Maybe you misunderstood me. Pista or piste refers to track. Or short for track bike. It is not the name of a specific model.


----------



## Armchair Spaceman (Jun 21, 2003)

*I am...*



victorthewombat said:


> 74-75" tall with those dimensions. Are you riding a track specific 74 degree seat tube? In a holistic manner this will affect top tube length towards the shorter. Stem length could be right..... but maybe not eh? if you are riding specifically on the track you will be riding a lower and shorter stem compared to a road trainer where you are going to want the handelbars higher. Right? So it all depends are your specific needs and dimensions, use, you and placement on the bicycle.
> 
> VTW


Just a shade over 6'2, with good back/hip flexibility and longish arms, so was seeking a reasonable rule of thumb assuming "standard" track geometry. My road bikes are set up with 44cm bars, 110mm stems and a shade over 4" between saddle and bar height because that's what works for me.


----------



## Fredke (Dec 10, 2004)

tobu said:


> Maybe you misunderstood me. Pista or piste refers to track. Or short for track bike. It is not the name of a specific model.

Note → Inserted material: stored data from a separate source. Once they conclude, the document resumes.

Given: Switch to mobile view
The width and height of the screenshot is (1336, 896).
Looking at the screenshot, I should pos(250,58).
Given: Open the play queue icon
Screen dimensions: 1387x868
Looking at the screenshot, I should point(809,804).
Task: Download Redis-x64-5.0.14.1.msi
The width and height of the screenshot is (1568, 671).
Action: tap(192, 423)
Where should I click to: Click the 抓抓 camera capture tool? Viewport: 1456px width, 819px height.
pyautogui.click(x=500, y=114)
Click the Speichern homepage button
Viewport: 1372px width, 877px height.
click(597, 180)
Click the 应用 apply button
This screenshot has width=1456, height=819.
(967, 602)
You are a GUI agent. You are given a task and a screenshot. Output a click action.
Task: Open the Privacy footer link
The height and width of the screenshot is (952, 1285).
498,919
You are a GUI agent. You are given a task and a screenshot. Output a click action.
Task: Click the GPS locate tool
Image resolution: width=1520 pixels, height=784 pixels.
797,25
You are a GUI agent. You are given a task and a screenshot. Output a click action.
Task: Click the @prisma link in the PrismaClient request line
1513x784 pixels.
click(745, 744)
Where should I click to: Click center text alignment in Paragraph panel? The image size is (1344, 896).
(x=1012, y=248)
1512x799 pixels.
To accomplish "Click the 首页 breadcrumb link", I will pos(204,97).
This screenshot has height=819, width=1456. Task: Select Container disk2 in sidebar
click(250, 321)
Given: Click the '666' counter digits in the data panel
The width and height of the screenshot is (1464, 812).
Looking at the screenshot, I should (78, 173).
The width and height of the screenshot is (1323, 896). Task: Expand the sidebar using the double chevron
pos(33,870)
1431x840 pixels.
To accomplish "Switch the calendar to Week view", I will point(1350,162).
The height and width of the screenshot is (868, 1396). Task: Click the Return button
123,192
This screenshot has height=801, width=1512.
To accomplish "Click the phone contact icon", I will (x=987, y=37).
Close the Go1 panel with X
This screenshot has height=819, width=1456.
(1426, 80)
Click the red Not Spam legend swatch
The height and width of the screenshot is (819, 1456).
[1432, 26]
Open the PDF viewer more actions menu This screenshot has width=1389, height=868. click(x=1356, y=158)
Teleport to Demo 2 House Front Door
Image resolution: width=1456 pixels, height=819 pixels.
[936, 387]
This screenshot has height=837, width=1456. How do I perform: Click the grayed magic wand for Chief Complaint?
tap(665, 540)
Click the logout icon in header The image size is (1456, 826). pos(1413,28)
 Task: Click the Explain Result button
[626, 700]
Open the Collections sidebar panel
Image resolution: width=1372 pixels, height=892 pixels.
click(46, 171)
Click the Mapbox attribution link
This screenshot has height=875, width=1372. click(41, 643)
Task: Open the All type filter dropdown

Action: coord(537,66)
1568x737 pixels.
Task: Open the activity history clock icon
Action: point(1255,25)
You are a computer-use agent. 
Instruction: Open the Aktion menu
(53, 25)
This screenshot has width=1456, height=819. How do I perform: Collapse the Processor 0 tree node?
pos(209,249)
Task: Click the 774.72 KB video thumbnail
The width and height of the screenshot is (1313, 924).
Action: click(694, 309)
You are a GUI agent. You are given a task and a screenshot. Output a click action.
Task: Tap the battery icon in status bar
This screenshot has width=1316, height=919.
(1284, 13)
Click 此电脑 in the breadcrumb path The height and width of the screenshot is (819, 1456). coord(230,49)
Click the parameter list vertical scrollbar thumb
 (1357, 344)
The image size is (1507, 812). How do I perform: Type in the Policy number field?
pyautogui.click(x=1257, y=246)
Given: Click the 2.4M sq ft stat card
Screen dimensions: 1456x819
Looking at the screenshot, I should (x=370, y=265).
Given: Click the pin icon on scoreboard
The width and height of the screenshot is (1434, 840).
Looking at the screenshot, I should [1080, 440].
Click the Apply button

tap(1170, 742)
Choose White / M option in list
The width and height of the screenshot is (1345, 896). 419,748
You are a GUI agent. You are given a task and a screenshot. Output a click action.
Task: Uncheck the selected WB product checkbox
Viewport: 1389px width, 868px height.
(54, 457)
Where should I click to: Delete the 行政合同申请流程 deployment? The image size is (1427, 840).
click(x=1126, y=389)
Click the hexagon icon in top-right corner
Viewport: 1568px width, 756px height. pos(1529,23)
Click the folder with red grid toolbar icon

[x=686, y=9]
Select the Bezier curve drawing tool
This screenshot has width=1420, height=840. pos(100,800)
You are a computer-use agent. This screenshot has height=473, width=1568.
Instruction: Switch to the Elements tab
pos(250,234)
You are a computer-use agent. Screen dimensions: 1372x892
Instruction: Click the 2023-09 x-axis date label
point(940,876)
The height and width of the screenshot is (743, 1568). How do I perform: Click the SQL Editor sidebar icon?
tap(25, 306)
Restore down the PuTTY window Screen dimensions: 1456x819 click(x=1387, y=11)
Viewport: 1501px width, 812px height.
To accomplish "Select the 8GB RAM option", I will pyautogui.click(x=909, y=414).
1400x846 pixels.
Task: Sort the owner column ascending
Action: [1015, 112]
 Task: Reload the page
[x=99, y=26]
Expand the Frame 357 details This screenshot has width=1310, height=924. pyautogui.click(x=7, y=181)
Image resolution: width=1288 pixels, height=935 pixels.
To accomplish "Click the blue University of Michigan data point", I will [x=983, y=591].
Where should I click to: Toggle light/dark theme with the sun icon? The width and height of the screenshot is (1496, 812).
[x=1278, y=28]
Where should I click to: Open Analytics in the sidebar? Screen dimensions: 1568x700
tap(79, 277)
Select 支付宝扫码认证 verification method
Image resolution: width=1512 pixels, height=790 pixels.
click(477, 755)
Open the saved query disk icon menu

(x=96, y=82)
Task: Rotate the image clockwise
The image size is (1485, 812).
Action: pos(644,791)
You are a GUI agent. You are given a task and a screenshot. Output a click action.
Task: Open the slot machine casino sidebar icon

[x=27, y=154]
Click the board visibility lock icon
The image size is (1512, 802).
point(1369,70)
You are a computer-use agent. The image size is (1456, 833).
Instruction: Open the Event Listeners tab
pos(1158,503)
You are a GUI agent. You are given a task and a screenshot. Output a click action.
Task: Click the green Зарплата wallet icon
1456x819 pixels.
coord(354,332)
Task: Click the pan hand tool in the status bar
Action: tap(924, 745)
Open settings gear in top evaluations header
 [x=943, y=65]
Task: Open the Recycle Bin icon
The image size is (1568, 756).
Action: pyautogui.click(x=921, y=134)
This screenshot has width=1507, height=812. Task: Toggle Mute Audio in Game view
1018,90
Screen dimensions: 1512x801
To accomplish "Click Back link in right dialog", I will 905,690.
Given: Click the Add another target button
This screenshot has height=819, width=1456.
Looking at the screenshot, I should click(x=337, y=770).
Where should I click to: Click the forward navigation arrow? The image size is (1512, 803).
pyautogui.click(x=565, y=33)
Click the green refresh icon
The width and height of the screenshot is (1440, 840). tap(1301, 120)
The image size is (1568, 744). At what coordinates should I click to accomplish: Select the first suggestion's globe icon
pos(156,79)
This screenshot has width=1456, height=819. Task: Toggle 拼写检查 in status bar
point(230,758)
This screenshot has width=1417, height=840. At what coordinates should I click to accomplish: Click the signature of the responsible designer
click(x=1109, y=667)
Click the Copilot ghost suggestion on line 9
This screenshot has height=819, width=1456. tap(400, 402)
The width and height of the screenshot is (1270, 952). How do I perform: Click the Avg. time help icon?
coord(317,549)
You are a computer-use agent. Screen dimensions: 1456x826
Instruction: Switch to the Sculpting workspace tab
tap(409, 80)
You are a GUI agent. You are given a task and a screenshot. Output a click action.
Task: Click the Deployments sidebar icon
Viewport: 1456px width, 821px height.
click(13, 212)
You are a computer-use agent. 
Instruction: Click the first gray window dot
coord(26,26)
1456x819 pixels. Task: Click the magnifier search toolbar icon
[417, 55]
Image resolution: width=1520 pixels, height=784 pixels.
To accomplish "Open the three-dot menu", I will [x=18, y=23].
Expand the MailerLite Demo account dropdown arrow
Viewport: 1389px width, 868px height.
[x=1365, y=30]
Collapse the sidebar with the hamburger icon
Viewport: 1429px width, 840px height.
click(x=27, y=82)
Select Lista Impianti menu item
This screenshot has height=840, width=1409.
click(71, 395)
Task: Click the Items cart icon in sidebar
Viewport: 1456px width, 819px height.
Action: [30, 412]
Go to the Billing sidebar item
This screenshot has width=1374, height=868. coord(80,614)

Actually it's both. I mistook you because Bianchi's track line uses Pista as the model name, and it was late at night.

In any case, I do agree with your main point that 110 is a short stem for someone the OP's size on a track (small-p piste) frame.


----------



## Jamieshankland (Jan 8, 2005)

If you roll on the road with a 57.....get a 57 for the track. If you buy a smaller bike and run a sprinters bar and stem you will find the cockpit very very cramped witch means standing up to jump in your qualifier lets say or standing starts very awkward.

The only times guys ride bikes that are slightly small is when its a younger punk riding an older steel frame thats ment to fit huge, or when somone is just too tall for a model IE Looks only come up to a 56.


----------